Phila’s new life could hardly have been more different from that of her brother George, Jane Austen’s future father. After Oxford, he was ordained deacon and became a master at his old school in Tonbridge. After his second ordination, as a full clergyman, in 1755 he resigned his schoolteaching post and returned to Oxford where he became assistant Chaplain at St John’s College.
In 1762, George Austen met Cassandra Leigh. They married two years later and were accompanied on their honeymoon by a sickly seven-year-old boy called George Hastings. The worlds of India and England were colliding again: the first child to come into the household of Jane Austen’s father was the son of Warren Hastings.
Ja
ne Austen’s aunt Phila
George Hastings had been sent to England in 1761, at the time when Phila Hancock was pregnant. He was initially entrusted to the Leigh family of Adlestrop, who were old friends of Warren Hastings. In this sense, he came as part of the marriage package when George Austen proposed to Cassandra Leigh.
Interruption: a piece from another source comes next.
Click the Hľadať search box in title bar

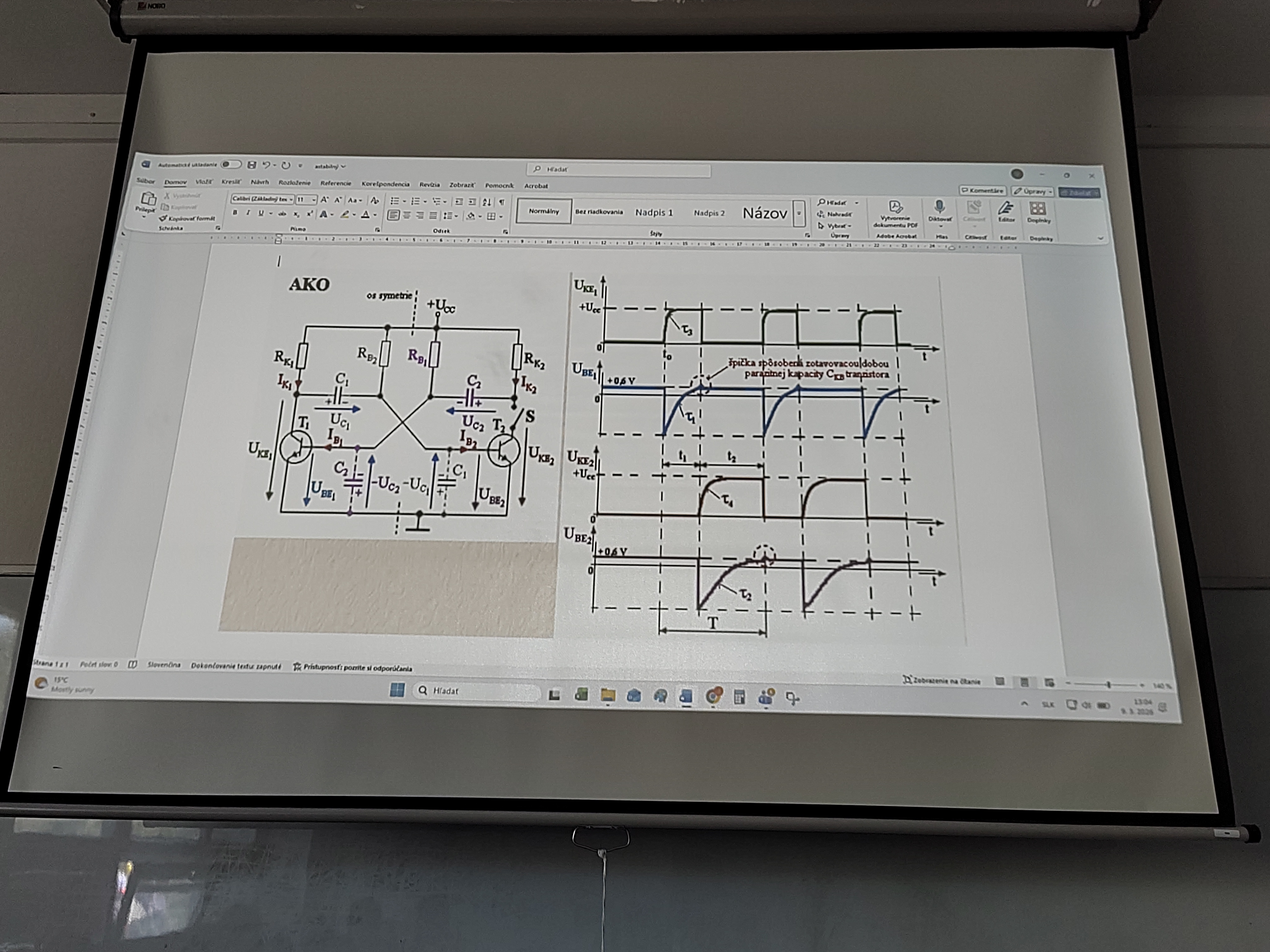pyautogui.click(x=618, y=170)
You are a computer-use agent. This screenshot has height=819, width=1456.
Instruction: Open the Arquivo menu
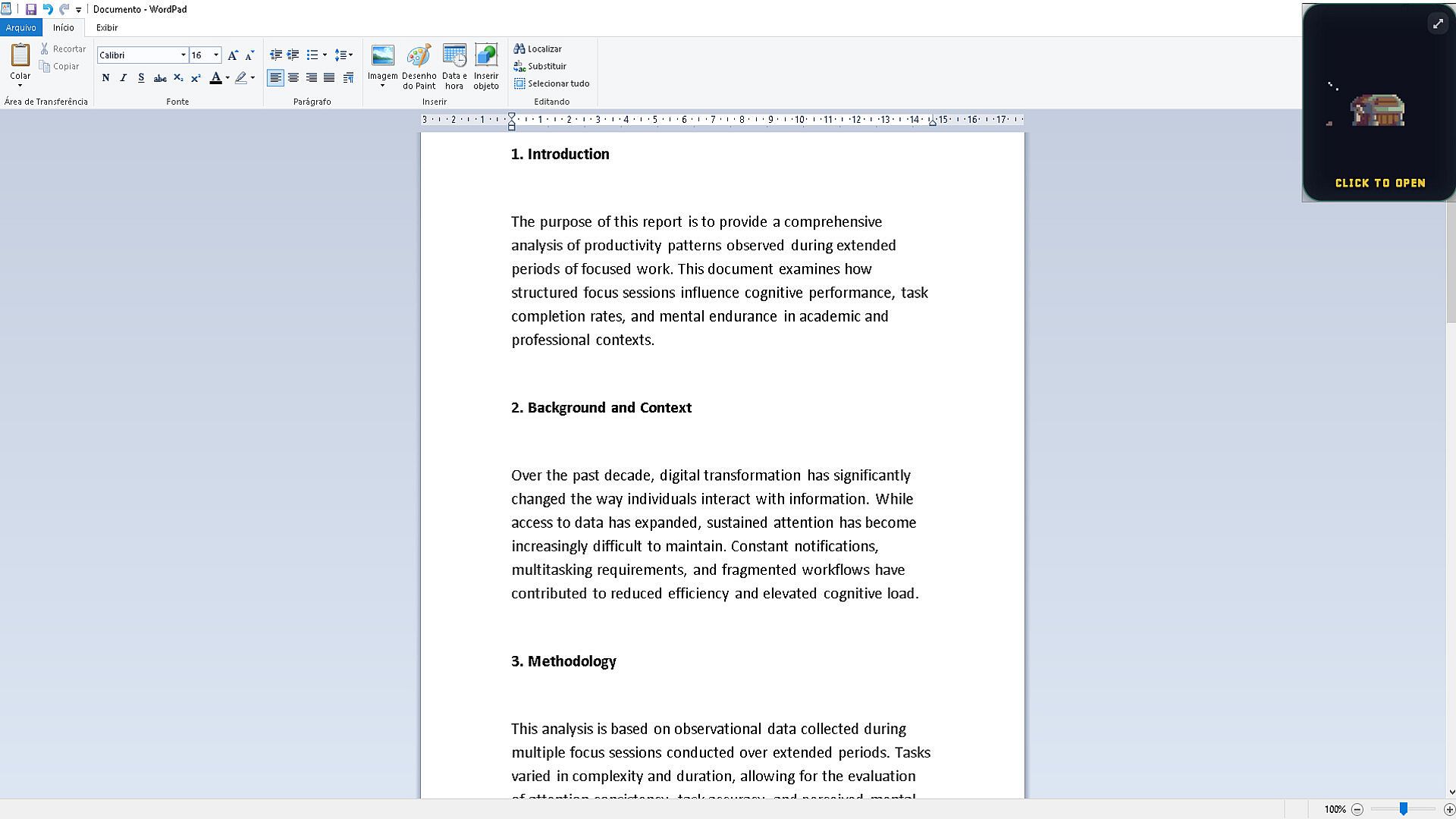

George was rewarded with a salary from Hastings, and expenses incurred on behalf of the boy were reimbursed. After the honeymoon, the boy moved in with the newly married couple at the parsonage in Deane, Hampshire, where the Reverend George Austen had been granted a living. But the boy was in very poor health. He died of diphtheria in the autumn. According to family tradition, Cassandra Austen reacted as badly as if George had been her own child.
Meanwhile in Calcutta, sister Phila’s seven barren years came to an end. On 22 December 1761, she finally gave birth to a daughter. This was Eliza Hancock, the little girl who would bring colour, danger and excitement into Jane Austen’s world.
The Austen family still possesses an Indian rosewood writing desk that, it is said, was given as a present by Warren Hastings to Phila Hancock, in order to thank her for nursing his dying wife. The gossip among the British in Calcutta was that Phila had very quickly become much more than a nurse and a friend. It appears to have been an open secret in the community of the East India Company that Eliza was the illegitimate daughter of the great Warren Hastings. He was her acknowledged godfather, and Eliza was named after Hastings’s daughter Elizabeth who had died in infancy. She in turn would name her only child, a son, after him: Hastings.